• TASK PROMPT:
Rewrite every line of the records below as a numbered list, skipping blank lines and leaving out the pictures.

####################

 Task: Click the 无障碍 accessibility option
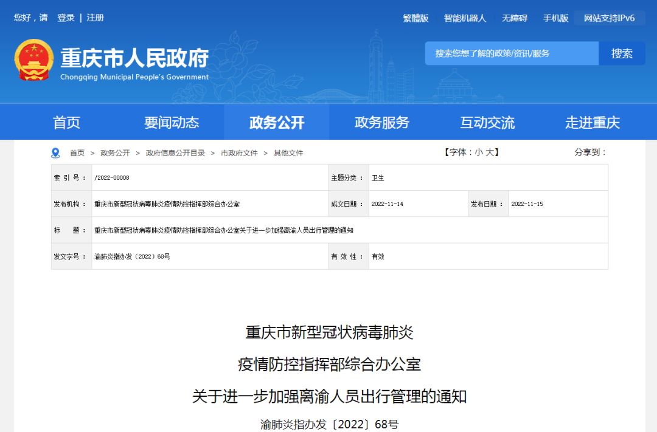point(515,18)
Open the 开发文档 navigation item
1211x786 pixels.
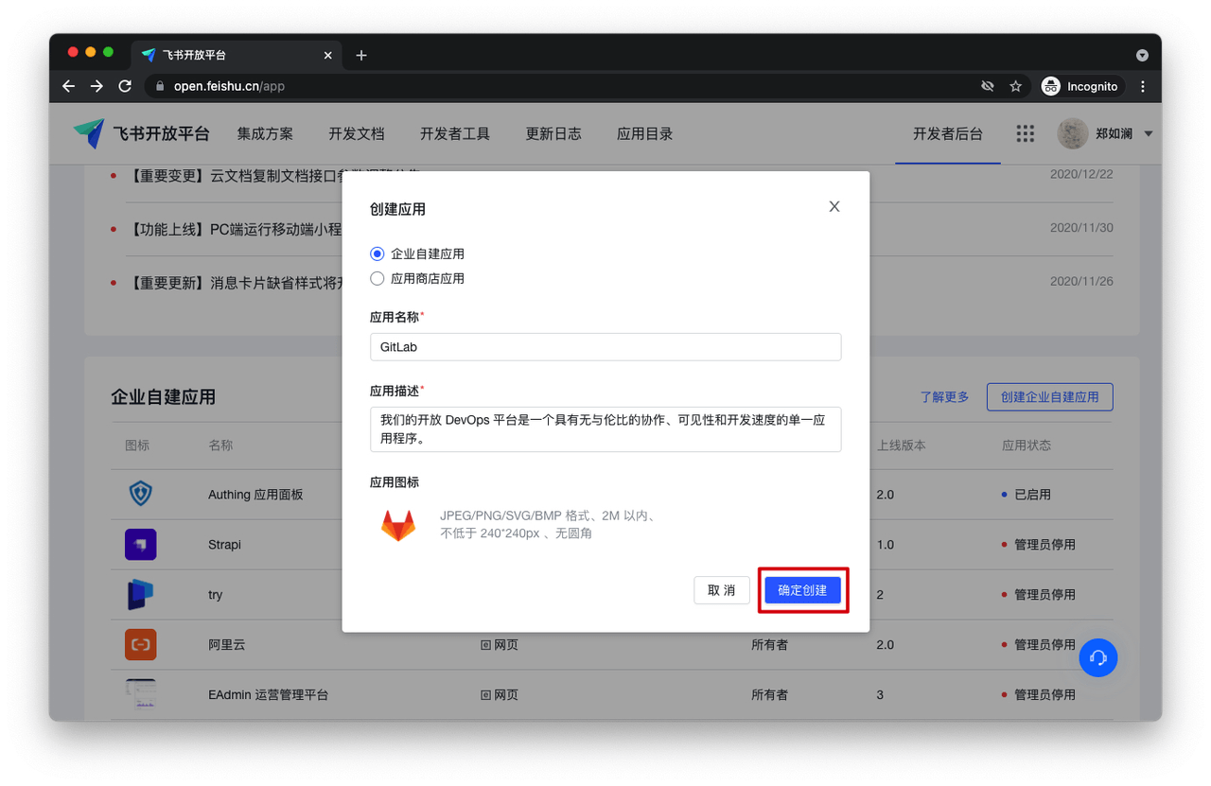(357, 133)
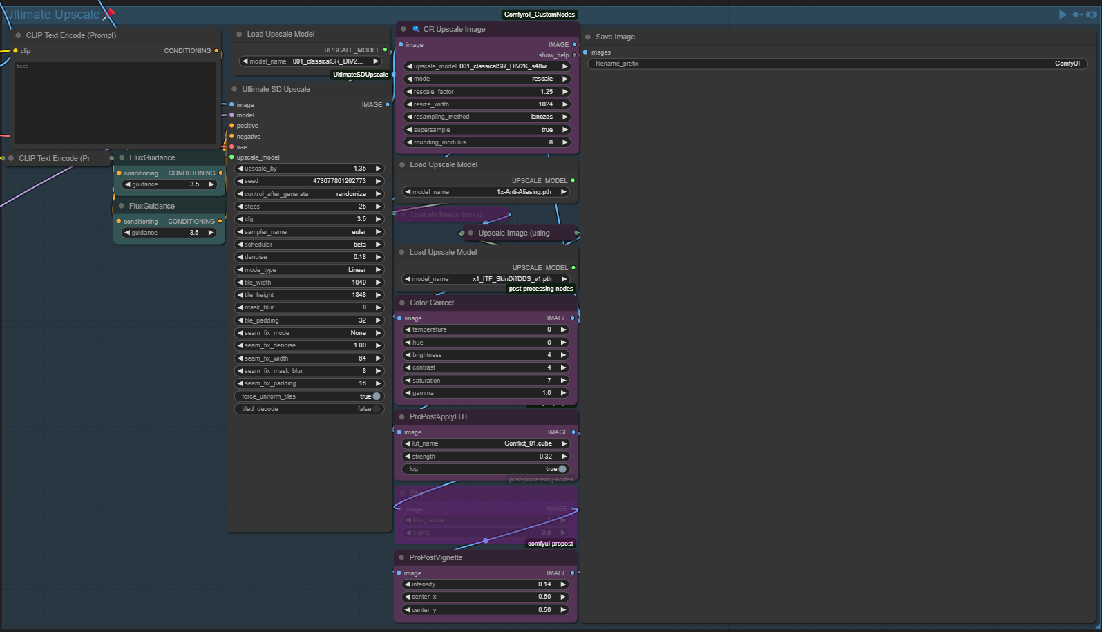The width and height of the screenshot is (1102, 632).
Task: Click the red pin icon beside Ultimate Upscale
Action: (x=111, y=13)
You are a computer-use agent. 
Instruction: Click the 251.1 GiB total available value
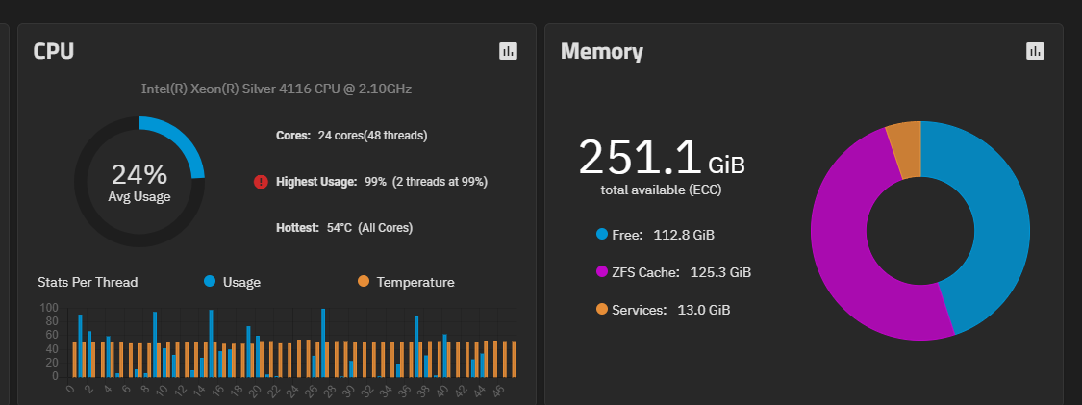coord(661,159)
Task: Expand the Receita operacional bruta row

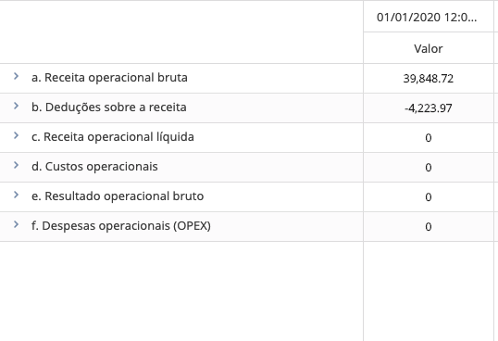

####################

• FULL SOLUTION:
1.  Task: Click the 无障碍 accessibility option
2. point(515,18)
3. Open the 开发文档 navigation item
4. 1211x786 pixels.
5. (357, 133)
6. The width and height of the screenshot is (1102, 632).
7. Task: Click the red pin icon beside Ultimate Upscale
8. Action: (x=111, y=13)
9. You are a computer-use agent. 
10. Instruction: Click the 251.1 GiB total available value
11. coord(661,159)
12. Task: Expand the Receita operacional bruta row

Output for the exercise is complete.